What might complicate it?

Complications of NIDDM include hypoglycemia, infection, diabetic retinopathy, cataracts, diabetic neuropathy, atherosclerosis, heart attack, stroke, or kidney failure. Diabetic coma and ketoacidosis, seen in Type I diabetes, are rare in this disease.

Predicted outcome

Exercise and weight loss seem to make the body more sensitive to the action of insulin and helps control the blood glucose levels. With good control of the blood glucose and compliance with self-care, the outcome is good. Presence of complications will impact outcome.


Differential diagnosis may be Type I diabetes.
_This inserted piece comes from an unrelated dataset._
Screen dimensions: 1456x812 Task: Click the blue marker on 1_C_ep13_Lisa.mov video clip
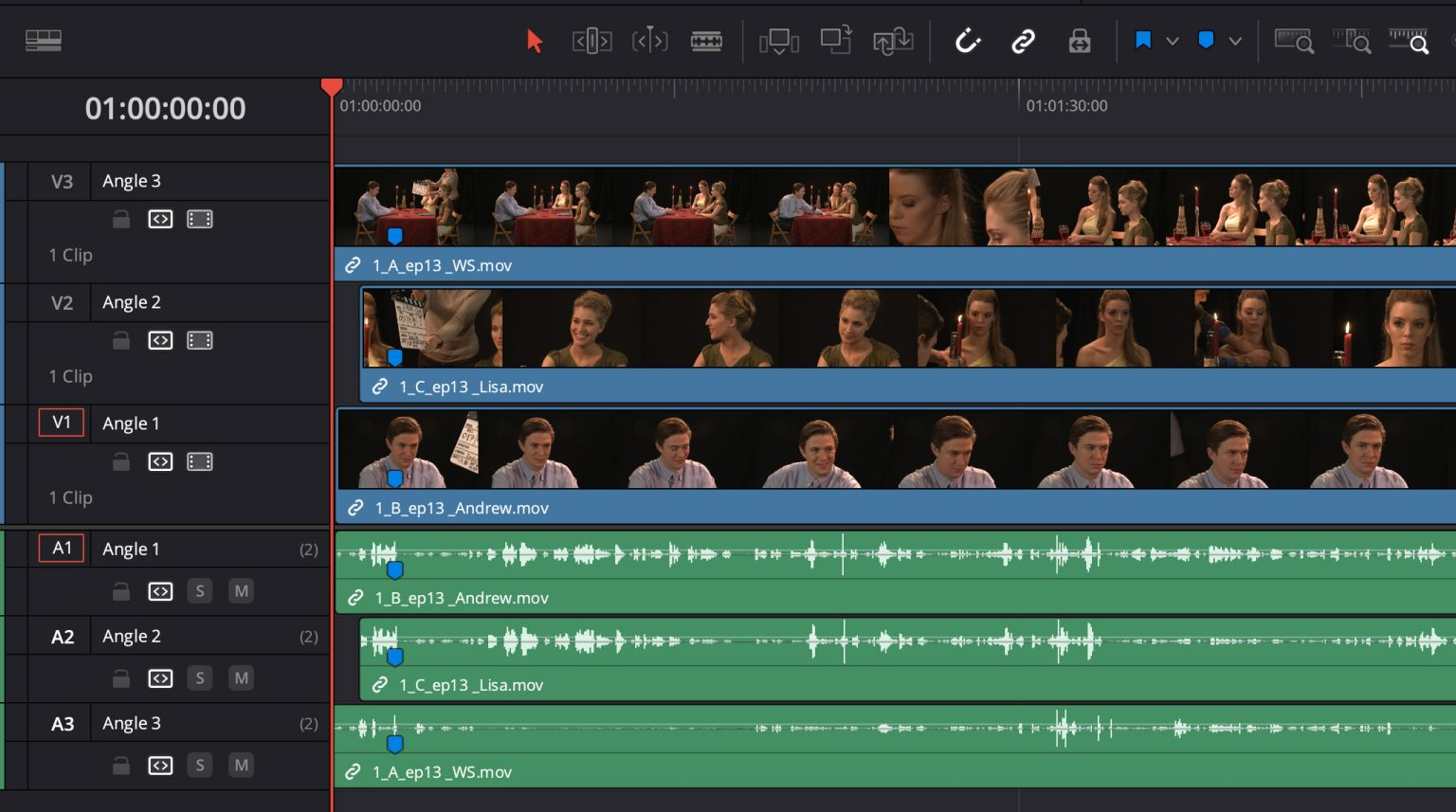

Gestational diabetes seen during pregnancy may be the first sign of developing NIDDM. Diseases of the endocrine system or pancreas and reactions to certain drugs can have the same symptoms of diabetes.

Appropriate specialists


Notify your physician if

  • You or a family member has symptoms of diabetes mellitus.
  • The following occur during treatment:
    • Inability to think clearly, weakness, sweating, paleness, rapid heartbeat, seizures, coma (may indicate hypoglycemia). Seek medical help immediately!
    • Numbness, tingling or pain in the feet or hands.
    • Infection that does not improve in 3 days.
    • Chest pain.
    • Worsening of original symptoms, despite adherence to treatment.